Rev. angel Kyodo williams

Called “the most intriguing African-American Buddhist” by Library Journal, Rev. angel Kyodo williams was made for these times. She has been bridging the worlds of transformation and justice since her critically acclaimed book, Being Black: Zen and the Art of Living With Fearlessness and Grace was hailed as “an act of love” by Pulitzer Prize winner Alice Walker, and “a classic” by Buddhist pioneer Jack Kornfield.
Her work, Radical Dharma: Talking Race, Love & Liberation, is igniting communities to have conversations necessary to become more awake and aware of what hinders liberation of self and society. Rev. angel applies wisdom teachings, embodied practice, and is a leading voice for Transformative Social Change.

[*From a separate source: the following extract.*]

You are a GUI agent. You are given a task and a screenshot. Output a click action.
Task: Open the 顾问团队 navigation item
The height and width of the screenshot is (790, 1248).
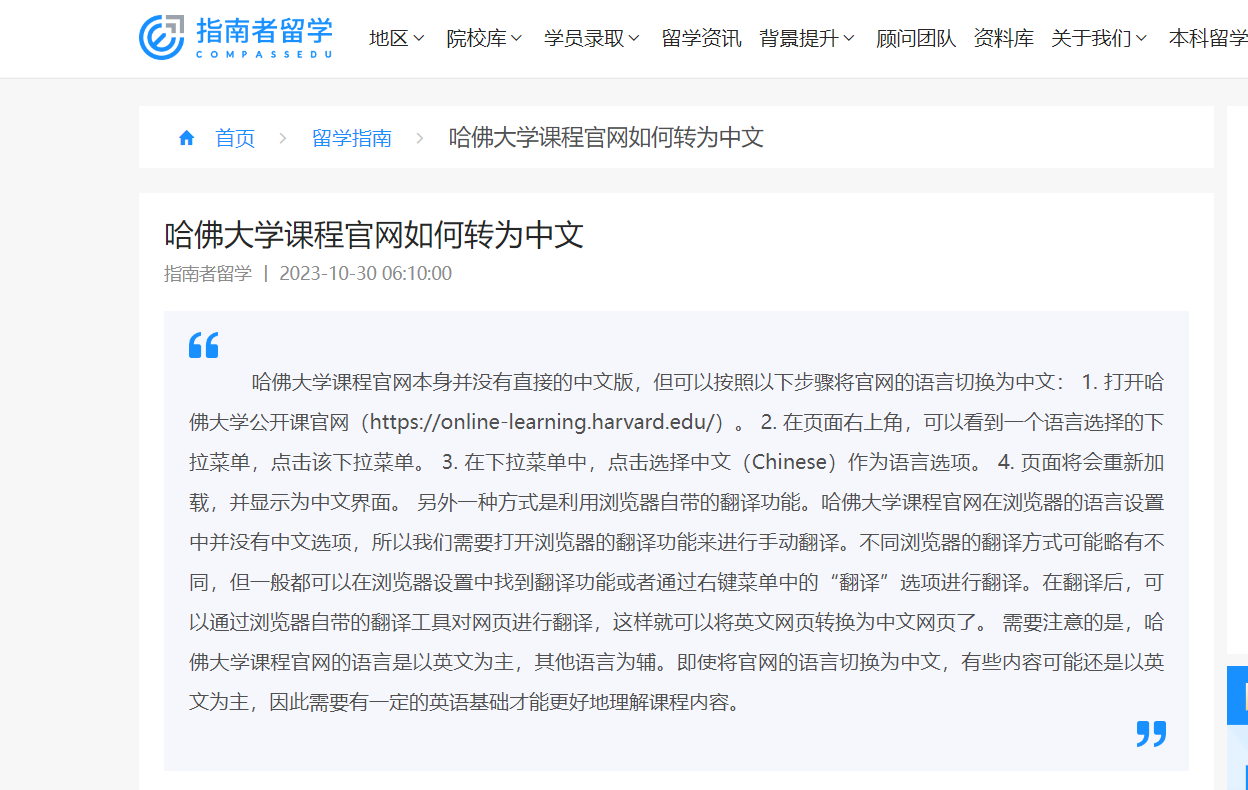click(916, 38)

Known for her willingness to sit with and speak uncomfortable truths with love. Rev. angel notes, “Love and Justice are not two. Without inner change, there can be no outer change. Without collective change, no change matters”.
Jasmine Syedullah, PhD

Jasmine Syedullah is a black feminist political theorist of abolition, as well as co-author of Radical Dharma: Talking Race, Love, and Liberation (North Atlantic Books, 2016). She holds the first Assistant Professor line in Vassar College’s Africana Studies Program, celebrating its 51st anniversary this year. Her current research centers the fugitive writings of formerly enslaved mother Harriet Jacobs’s and her abolitionist vision of freedom. Before joining the faculty at Vassar, Syedullah taught at the University of San Francisco and the University of California Santa Cruz where she completed her PhD in Politics with a designated emphasis in Feminist Studies and History of Consciousness. Out in the world, Jasmine is a core member of the Radical Dharma Movement Project bringing embodied practices of liberation to spaces of social justice, community organizing, and institutional change.
Aqeela Sherrills

Aqeela Sherrills is a spirit-centered activist, working to promote healing in marginalized communities and community ownership of public safety.
Aqeela Sherrills grew up in the Jordan Downs Housing Project in Watts, Los Angeles. A member of the Grape Street Crips, he fled the devastating violence in his community for college. At 19 he began working with football star Jim Brown and co-founded the Amer-I-Can Program, Inc. to heal gang violence around the country by negotiating peace treaties in those cities. In 1992 he brought his message home to Watts itself, and with his brother Daude and a few other key players in the community, forged a historic truce between the Crips and the Bloods in Watts.
When the ceasefire began to fray, the Sherrills brothers created the Community Self-Determination Institute in 1999 to tackle the overwhelming personal and social issues that underlie crime, drugs, and violence, and to draw attention to communities’ Post (and present) Traumatic Stress Disorder (PTSD).
On January 10, 2004, Sherrills’ 18-year-old son, Terrell, home from studying theater arts in college, was shot in the back at close range. Determined that Terrell’s death not be in vein, Aqeela embarked on a new phase of work and activism, launching The Reverence Project (“TRP”). TRP work has been to
create intentional space for individual healing and to develop comprehensive wellness centers in urban war zones to introduce those who suffer from high levels of trauma to alternative healing technologies to
support our respective healing journeys.
In 2014, Aqeela was tapped by Newark, NJ Mayor Ras J Baraka to build out his community based public safety initiative. In the 5 years that he’s led the Newark Community Street Team, Newark homicide rate went from 104 in 2015 to 51 in 2019 respectfully.
Aqeela also serves as the Senior Advisor to the Alliance for Safety and Justice’s Shared Safety Initiative—-a national nonprofit working to replace justice and prison system waste with common sense solutions that create safe neighborhoods and save taxpayer dollars. In addition to co-founding Crime Survivors for Safety and Justice—the largest survivor network in the country, he’s also a subject matter expert on victim service and community based public safety providing consulting services to The International Association of Chief of Police. His primary focus with Crime Survivors for Safety and Justice is meeting the unmet needs of victims of crime, which includes healing, recovery and prevention.